Task to carry out — The lines below starting at the line containing "Click the request URL input field" and ending at the line containing "Given: Click the Christmas tree emoji" are to be repeated exactly, with both ends kept and nothing else added.

Source data —
+++
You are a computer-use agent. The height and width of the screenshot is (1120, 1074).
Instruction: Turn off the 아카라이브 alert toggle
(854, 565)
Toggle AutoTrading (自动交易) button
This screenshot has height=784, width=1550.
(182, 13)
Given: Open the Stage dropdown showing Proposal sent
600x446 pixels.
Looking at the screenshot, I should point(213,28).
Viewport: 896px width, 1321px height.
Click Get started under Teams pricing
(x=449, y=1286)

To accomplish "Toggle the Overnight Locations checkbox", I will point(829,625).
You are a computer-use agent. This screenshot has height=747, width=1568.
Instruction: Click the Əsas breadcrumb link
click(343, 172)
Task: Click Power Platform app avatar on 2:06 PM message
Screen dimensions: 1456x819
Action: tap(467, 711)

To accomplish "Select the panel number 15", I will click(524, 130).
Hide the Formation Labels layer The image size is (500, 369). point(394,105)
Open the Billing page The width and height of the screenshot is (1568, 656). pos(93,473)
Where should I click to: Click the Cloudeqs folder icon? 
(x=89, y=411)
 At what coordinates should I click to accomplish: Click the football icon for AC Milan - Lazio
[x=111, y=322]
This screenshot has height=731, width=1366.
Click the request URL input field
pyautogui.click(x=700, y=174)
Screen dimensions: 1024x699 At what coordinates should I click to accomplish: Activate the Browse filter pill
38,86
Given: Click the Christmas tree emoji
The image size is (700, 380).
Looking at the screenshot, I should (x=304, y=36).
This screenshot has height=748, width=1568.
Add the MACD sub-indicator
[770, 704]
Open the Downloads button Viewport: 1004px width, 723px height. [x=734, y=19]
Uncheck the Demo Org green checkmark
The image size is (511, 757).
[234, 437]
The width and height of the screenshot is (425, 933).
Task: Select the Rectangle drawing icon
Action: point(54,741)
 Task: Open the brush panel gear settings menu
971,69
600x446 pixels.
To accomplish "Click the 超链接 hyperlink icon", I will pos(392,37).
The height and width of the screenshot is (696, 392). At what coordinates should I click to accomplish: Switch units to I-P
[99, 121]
+++
Exercise output —
Click the request URL input field
pyautogui.click(x=700, y=174)
Screen dimensions: 1024x699 At what coordinates should I click to accomplish: Activate the Browse filter pill
38,86
Given: Click the Christmas tree emoji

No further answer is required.